Nem tudo é dramático: a França continua a ser um país rico, com um nível de vida bem superior ao de, por exemplo, Portugal. O país mantém algumas das melhores universidades do mundo, centros de investigação excelentes e cientistas de renome, vários dos quais venceram Prémios Nobel nas últimas duas décadas. A nível tecnológico e científico, o know-how francês continua a ser respeitado e procurado em todo o mundo, desde a tecnologia nuclear até aos caças Rafale. Contudo, a situação actual não augura nada de bom. Longe estão os dourados anos 60, em que a França tinha uma economia tão forte quanto a da Alemanha, um PIB per capita que rivalizava com o do Luxemburgo e da Suíça, o melhor sistema de saúde do mundo, segurança, uma das melhores universidades do mundo (Sorbonne), uma autonomia nuclear total e invenções tecnológicas como o TGV, o Concorde e o terceiro programa espacial (após o americano e o soviético). Não se trata de uma crise política num país rico, seguro do seu lugar no mundo, com uma sociedade pacífica. A polarização da sociedade francesa apela à necessidade de um governo forte, liderado por um líder inteligente e estável. Pequenos jogos políticos, como os de Macron, verdadeiro bluff de irresponsável, podem acabar muito mal. Não se trata de um jogo de poker, mas do destino de uma grande nação de 67 milhões de habitantes, dotada de armas nucleares.

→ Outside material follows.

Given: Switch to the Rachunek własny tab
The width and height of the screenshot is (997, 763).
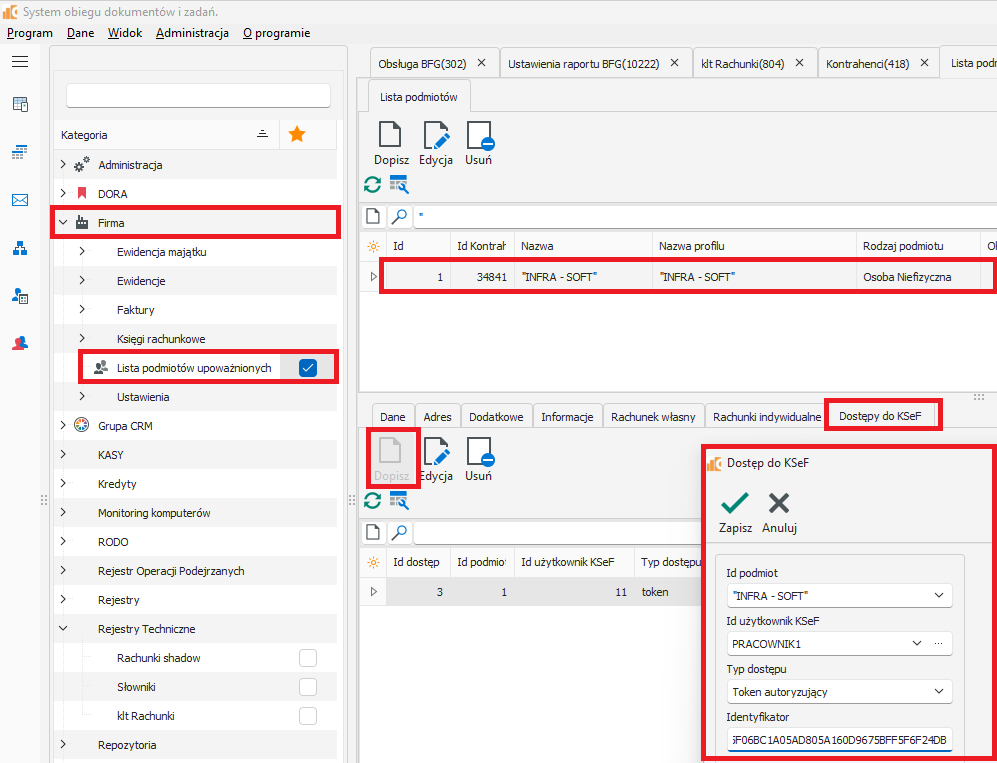Looking at the screenshot, I should 652,417.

Não posso deixar de pensar, enquanto escrevo estas linhas, que os males que afligem a França — a crise social, económica, identitária e a quebra demográfica — não serão apenas características daquele país. Será que em Portugal estamos melhor? E no Reino Unido? Poderão aquelas manifestações também ser causadas por esses mesmos problemas? E na Alemanha? A subida da AfD e o aumento do sentimento anti-imigração e anti-wokismo entre os jovens alemães não serão frutos destas situações? E nos EUA? A radicalização de uma parte da população não será também causada pelos mesmos males? Ao examinar com atenção, não posso deixar de afirmar que, de facto, é provável. Os mesmos infortúnios parecem afligir todo o Ocidente, de Seattle a Viena. Neste cenário, uma inquietação me assola, uma ideia que me tem perseguido há vários anos. Ao contemplar as nações que integram aquilo a que denominamos “Ocidente”, uma pergunta ressoa incessantemente na minha mente, uma questão para a qual ainda não encontro resposta: terá Oswald Spengler, afinal, tido razão?